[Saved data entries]
□ □ □ □ □ □ □

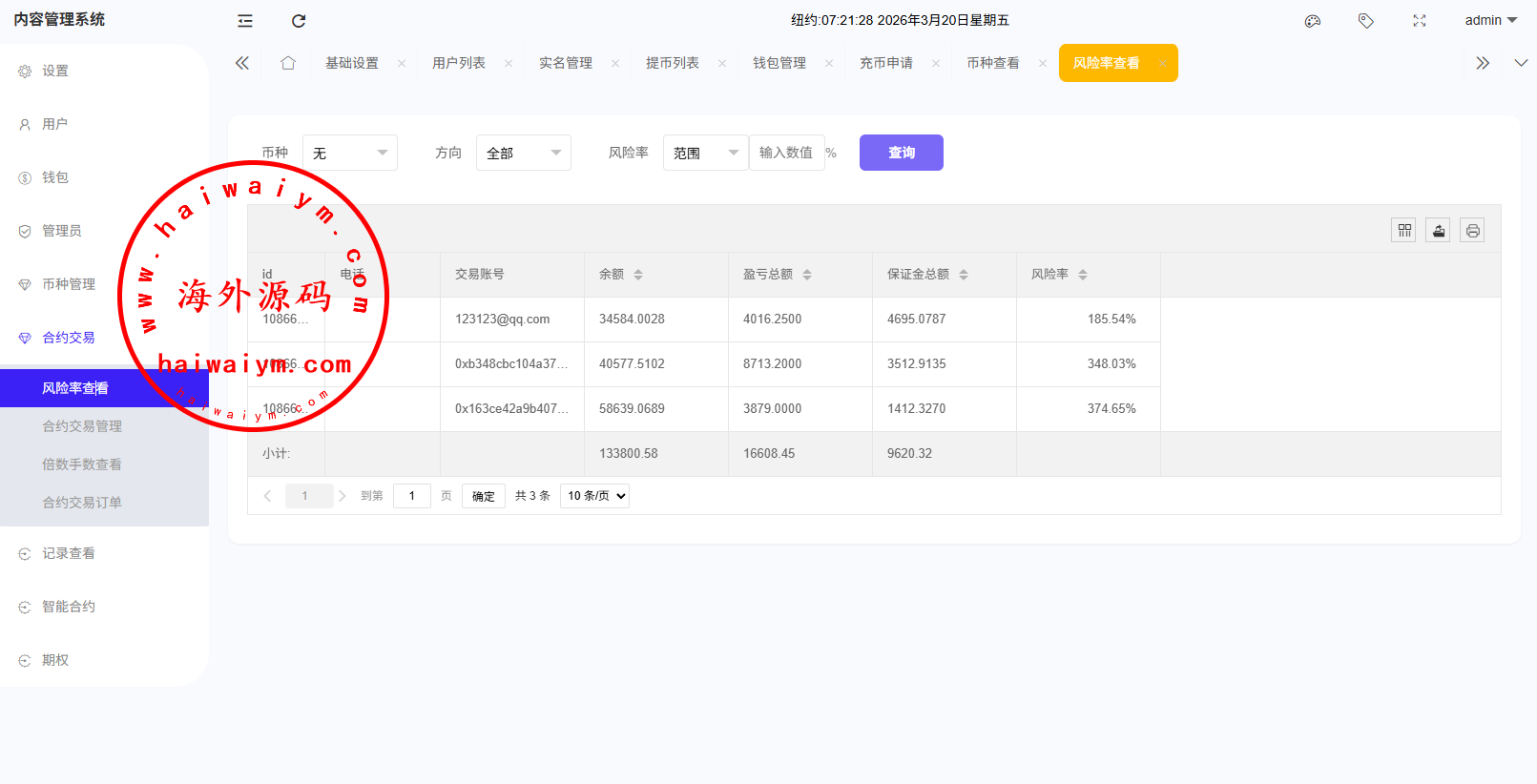Open 合约交易管理 in the sidebar
Screen dimensions: 1537x784
[82, 426]
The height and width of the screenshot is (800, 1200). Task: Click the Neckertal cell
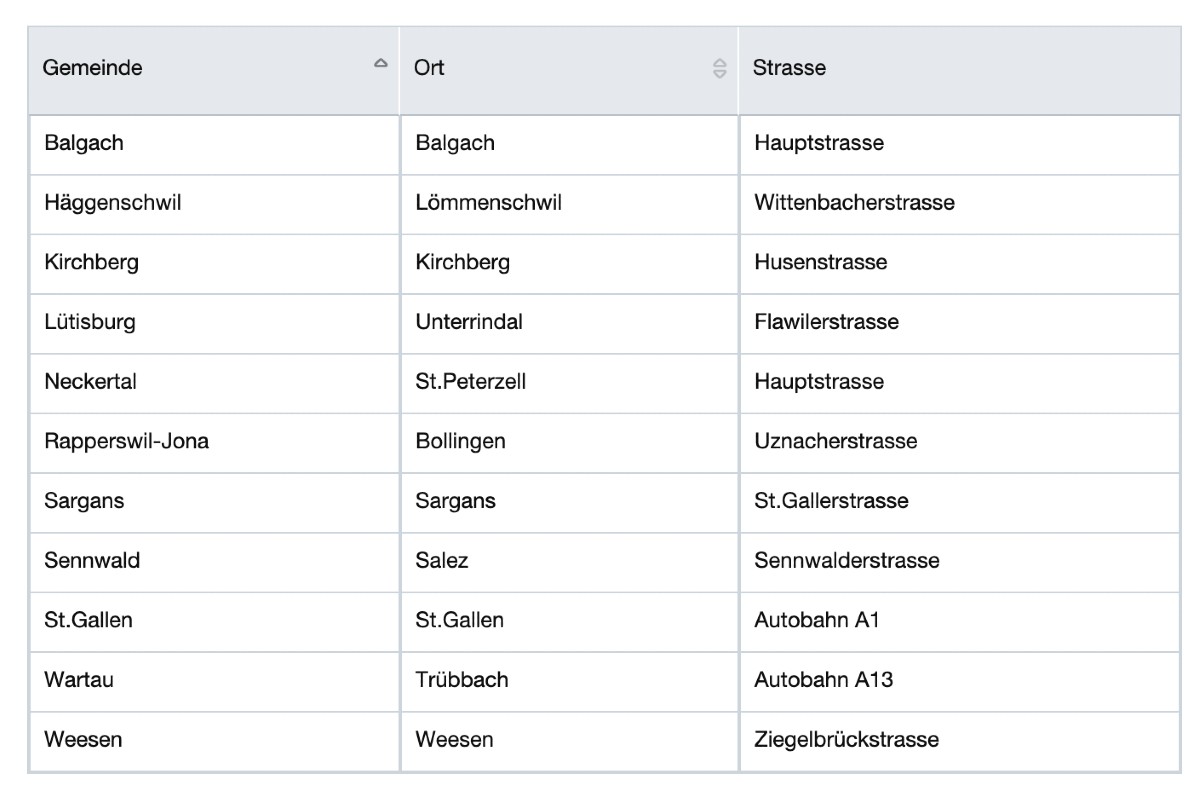tap(91, 382)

□ □ □ □ □ □ □

▶ _EXERCISE INSTRUCTIONS_
All lines from the one containing "The height and" through the end of the entries above must be given again exactly, with every picture omitted.

▶ _SOLUTION TO THIS EXERCISE_
The height and width of the screenshot is (800, 1200). Task: Click the Neckertal cell
tap(91, 382)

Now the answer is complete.